Her chest hitched as if she was fighting a sob. Or struggling to swallow bile that had boiled up into her throat.

“Where’d you get the gun?” I asked.

“It’s mine.”

“You had it on the plane?”

“Yes. I’m cleared to carry because of my work with Sea of Hope. I have to be ready to fly anywhere at a moment’s notice. Hugo Vox and Mr. Church cleared it for me.”

“You learn how to shoot at T-Town?”

She nodded and brushed a tear from her eye.

“Is this the first time you shot someone?” I asked gently.

She nodded again. “I’ve fired I don’t know how many rounds at the combat ranges … but … but …”

Suddenly her color changed from white to green. She abruptly spun away from me, ran to the side of the building, and threw up in a trash can. I tried to comfort her, but she gave a violent shake of her head and I backed off.

Ghost gave me a “smooth move” look and whined a little as Circe continued to cough up her fear and disgust and—if she was as human as the rest of us—self-loathing.

I understood that. No matter how much you hate someone, no matter how justified you are in pulling the trigger, at the end of the day there are only three possible emotional reactions to killing another human being. You either like it, in which case you shouldn’t ever be allowed to touch a gun again. Or you feel nothing, in which case the words “cry for help” should be tattooed on your forehead and they should lead you away to a nice, comfy therapist’s couch. Or you feel like you just committed an unforgivable sin. After the moment is over, as you stand there feeling the adrenaline ooze out of your pores and the cordite stink of discharged rounds mixes with the coppery smell of blood, you feel the enormity of it. You took a life.

Circe had shooter’s calluses. She had to have prepared for this moment.

That preparation saved lives, but you absolutely cannot fully prepare a person for the reality of having ended a human life.
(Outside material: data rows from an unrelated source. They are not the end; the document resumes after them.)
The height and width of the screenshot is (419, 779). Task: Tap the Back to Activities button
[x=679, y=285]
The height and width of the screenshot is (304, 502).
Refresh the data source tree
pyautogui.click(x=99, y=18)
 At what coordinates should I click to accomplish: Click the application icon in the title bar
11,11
But the fact that it appalled Circe was proof of a heart and mind that was not already inured to basic humanity or corrupted by a disregard for the sanctity of all life.
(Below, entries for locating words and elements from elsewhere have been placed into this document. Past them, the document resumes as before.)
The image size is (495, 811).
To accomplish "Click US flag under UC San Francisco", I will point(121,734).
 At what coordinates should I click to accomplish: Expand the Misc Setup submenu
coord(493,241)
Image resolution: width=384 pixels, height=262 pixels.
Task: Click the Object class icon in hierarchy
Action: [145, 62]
I wanted to tell Circe this, but this wasn’t the time. She wouldn’t be able to hear it now. Right now she needed to survive the reality of the event, and that would add a layer of callus on her soul.

Damn.

“I got this,” said a voice, and I turned to see DeeDee. She closed on Circe and put a sisterly hand on her shoulder. A lot has been said about “brothers in arms.” In the twenty-first century we’re going to have to broaden that view to include sisters in arms. I backed off and then turned toward the TacV, where my suspect waited.